::: Working data :::

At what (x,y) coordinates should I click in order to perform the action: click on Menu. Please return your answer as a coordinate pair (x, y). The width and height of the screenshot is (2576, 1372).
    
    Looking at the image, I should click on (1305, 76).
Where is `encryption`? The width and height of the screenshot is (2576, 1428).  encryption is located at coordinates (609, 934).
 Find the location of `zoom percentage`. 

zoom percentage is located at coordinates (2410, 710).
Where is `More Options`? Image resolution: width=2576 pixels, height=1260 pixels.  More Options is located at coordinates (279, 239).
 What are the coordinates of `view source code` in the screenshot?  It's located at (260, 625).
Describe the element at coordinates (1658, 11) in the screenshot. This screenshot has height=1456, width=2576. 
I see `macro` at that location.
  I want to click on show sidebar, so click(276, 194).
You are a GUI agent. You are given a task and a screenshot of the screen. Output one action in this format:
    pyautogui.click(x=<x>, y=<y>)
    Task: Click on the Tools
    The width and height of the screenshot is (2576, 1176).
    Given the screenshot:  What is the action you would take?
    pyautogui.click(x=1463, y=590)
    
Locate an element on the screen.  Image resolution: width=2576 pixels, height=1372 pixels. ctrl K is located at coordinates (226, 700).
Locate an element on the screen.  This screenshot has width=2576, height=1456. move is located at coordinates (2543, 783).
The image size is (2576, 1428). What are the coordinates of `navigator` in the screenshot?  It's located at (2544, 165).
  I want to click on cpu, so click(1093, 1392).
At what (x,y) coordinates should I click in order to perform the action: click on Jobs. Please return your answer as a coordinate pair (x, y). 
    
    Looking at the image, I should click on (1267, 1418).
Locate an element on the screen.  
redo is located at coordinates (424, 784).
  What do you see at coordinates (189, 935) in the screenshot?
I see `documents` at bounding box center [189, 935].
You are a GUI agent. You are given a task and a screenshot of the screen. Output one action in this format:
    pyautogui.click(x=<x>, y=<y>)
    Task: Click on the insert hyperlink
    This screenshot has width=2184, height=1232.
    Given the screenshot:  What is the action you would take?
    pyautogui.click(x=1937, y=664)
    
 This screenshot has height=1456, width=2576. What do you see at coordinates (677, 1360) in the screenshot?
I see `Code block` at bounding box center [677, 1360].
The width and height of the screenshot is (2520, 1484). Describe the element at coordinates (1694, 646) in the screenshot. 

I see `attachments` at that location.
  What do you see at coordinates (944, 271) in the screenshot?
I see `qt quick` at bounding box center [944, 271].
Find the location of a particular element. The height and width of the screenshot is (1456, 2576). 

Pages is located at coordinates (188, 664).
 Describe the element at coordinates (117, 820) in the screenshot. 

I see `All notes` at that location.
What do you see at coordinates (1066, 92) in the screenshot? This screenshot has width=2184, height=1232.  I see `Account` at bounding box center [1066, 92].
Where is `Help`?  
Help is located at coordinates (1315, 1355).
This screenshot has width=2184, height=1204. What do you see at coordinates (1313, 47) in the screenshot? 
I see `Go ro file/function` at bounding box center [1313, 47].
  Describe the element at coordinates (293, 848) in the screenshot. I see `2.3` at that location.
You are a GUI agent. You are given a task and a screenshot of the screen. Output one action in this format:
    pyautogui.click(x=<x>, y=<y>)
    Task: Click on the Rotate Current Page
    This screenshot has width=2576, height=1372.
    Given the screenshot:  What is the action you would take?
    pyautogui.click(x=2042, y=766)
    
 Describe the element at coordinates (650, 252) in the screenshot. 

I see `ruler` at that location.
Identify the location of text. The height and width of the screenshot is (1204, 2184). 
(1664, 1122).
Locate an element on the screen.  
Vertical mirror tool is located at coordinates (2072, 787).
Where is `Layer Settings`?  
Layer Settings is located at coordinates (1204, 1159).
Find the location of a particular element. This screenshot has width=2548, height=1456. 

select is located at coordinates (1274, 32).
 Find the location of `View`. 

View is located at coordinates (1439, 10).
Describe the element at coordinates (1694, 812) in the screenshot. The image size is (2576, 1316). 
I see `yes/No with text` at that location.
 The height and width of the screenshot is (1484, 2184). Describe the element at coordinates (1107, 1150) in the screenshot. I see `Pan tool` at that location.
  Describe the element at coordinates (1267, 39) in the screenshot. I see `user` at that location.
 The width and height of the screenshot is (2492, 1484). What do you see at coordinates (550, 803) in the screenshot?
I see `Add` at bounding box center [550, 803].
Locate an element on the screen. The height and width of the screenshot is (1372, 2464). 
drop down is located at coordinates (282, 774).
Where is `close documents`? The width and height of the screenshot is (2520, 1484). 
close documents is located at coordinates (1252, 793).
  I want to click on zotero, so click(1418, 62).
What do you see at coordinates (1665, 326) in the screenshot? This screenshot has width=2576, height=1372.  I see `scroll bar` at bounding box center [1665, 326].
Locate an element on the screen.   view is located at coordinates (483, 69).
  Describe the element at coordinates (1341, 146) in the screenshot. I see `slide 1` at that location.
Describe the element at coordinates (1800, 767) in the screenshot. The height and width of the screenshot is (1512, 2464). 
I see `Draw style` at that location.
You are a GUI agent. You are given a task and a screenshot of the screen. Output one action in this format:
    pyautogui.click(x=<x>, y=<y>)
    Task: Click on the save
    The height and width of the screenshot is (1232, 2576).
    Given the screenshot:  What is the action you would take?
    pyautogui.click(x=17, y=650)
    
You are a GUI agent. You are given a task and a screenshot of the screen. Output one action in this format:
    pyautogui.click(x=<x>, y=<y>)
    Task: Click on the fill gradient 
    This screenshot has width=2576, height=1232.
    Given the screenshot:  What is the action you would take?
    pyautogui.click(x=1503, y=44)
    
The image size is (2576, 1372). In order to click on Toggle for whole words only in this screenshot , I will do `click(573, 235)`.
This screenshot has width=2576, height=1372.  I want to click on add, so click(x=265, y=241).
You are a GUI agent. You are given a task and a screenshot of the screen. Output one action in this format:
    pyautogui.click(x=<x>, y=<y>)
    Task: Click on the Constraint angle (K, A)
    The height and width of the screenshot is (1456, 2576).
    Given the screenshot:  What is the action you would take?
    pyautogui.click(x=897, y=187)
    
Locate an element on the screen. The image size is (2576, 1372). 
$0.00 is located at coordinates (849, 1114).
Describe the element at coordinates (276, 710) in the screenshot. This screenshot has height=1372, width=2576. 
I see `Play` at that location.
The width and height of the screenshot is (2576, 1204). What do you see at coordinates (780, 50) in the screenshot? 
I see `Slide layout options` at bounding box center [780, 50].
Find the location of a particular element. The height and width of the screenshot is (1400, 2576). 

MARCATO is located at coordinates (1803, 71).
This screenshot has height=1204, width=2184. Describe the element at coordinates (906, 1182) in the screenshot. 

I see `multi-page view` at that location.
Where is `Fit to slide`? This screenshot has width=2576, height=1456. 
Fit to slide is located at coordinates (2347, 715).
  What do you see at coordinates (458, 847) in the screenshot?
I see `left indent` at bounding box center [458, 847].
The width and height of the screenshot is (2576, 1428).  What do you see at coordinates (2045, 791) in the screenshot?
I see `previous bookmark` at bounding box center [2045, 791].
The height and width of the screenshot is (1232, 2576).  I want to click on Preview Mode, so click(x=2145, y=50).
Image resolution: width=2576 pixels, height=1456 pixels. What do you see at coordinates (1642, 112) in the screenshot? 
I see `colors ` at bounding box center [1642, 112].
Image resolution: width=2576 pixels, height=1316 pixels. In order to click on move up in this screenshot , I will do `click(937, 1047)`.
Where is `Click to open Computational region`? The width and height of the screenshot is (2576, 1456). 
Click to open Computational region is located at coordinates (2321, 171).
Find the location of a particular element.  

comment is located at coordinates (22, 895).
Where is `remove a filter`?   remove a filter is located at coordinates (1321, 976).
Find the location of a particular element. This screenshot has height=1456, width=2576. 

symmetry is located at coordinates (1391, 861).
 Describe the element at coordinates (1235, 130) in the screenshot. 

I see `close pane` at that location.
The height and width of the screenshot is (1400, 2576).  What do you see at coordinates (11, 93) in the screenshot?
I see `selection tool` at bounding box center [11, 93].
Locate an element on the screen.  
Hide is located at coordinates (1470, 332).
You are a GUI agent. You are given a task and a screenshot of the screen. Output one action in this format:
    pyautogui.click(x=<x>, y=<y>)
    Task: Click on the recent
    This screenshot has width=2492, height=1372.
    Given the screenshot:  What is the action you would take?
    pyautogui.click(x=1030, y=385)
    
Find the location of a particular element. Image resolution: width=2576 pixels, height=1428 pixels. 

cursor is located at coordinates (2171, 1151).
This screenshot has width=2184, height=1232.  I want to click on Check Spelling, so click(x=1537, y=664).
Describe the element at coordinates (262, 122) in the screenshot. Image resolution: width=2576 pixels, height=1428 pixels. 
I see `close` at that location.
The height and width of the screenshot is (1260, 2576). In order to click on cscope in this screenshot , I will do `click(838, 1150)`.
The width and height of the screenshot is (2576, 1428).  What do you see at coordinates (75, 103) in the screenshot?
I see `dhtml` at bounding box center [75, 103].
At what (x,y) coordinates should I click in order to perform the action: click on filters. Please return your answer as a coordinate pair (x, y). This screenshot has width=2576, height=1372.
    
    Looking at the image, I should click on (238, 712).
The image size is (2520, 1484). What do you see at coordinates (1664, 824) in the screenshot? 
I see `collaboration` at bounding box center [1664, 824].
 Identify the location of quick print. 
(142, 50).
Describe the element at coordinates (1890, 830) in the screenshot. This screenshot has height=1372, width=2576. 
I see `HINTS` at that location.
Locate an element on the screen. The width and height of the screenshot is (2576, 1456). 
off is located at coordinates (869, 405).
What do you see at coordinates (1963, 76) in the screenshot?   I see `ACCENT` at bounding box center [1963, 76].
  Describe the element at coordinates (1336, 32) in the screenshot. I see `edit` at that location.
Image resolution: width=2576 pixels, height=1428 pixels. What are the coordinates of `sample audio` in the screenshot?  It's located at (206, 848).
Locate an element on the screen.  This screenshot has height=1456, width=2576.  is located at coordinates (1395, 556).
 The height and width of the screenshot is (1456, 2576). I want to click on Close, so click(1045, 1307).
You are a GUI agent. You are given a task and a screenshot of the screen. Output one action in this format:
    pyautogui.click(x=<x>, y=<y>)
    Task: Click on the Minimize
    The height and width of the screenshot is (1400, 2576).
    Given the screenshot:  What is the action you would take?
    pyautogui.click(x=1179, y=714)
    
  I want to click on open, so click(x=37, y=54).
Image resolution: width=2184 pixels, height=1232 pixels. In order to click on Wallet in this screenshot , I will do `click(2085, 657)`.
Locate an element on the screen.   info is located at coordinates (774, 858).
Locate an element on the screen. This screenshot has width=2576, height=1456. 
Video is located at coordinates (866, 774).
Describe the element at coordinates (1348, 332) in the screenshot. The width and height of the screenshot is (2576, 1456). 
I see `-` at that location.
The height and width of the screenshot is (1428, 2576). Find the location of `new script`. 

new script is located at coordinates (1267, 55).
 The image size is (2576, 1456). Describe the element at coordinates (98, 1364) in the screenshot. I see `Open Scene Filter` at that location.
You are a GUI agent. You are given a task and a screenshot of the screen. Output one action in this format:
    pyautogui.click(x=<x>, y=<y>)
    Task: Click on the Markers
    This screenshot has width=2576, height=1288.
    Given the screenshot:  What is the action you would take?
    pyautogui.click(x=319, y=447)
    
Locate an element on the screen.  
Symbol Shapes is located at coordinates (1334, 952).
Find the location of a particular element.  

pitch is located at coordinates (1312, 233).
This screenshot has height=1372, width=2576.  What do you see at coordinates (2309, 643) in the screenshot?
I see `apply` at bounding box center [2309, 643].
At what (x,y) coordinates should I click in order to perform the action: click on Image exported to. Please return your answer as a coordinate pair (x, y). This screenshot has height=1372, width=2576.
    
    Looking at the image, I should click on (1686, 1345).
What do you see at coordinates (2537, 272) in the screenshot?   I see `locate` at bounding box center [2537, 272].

:::

--- Job ---
Copy the lines of the records above without any change, starting at the first line and ending at the line that contains "Looking at the image, I should click on (1305, 76).".

--- Output below ---
At what (x,y) coordinates should I click in order to perform the action: click on Menu. Please return your answer as a coordinate pair (x, y). The width and height of the screenshot is (2576, 1372).
    
    Looking at the image, I should click on (1305, 76).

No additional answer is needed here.